In recent years there has also been quite a few reunion events held at various clubs around the country. On a personal level, I’ve only ever attended one of these and while it was definitely an enjoyable night out, it just wasn’t the same and I don’t think it ever could be for me. We’re older now, times have moved on from that special moment, whether we like it or not. Physically I couldn’t do it all again, nor mentally either. Life and society here in Northern Ireland has changed so much over the last twenty years, for good and bad. Even the clubs have changed dramatically these days. Everything about them is just too shiny, clean and commercialised, all properly run and official.

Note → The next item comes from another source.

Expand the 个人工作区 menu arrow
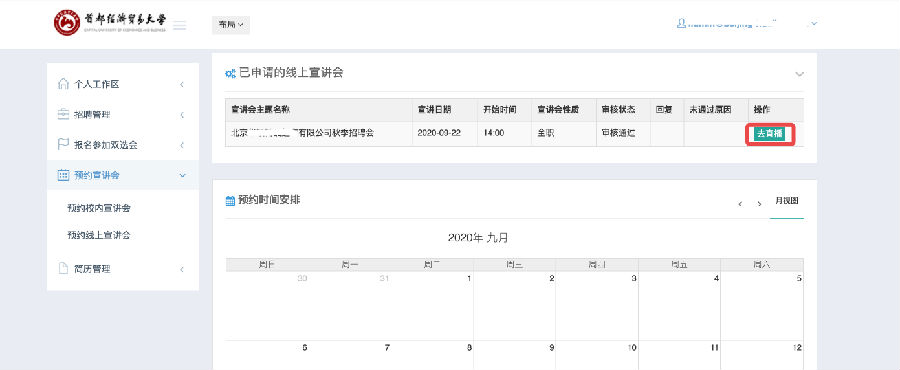 [182, 84]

Back in the ‘90s it felt raw and untamed. Any attempt to recreate that buzz and excitement that we had back then would feel unnatural. You can’t capture lightning in a bottle twice, so perhaps it is all best left in the past, the crazy times always fondly looked back upon with a large mischievous grin pasted  right across our faces.
I’d love to go back in time and revisit it for the day though, to in some way better understand it all from a present day perspective as a now 43-year-old. Although, if past form is anything to go by then that one day would probably roll into several days and nights of sweat-filled nightclubs, seemingly never-ending house parties and other shenanigans. I certainly wouldn’t put it past us.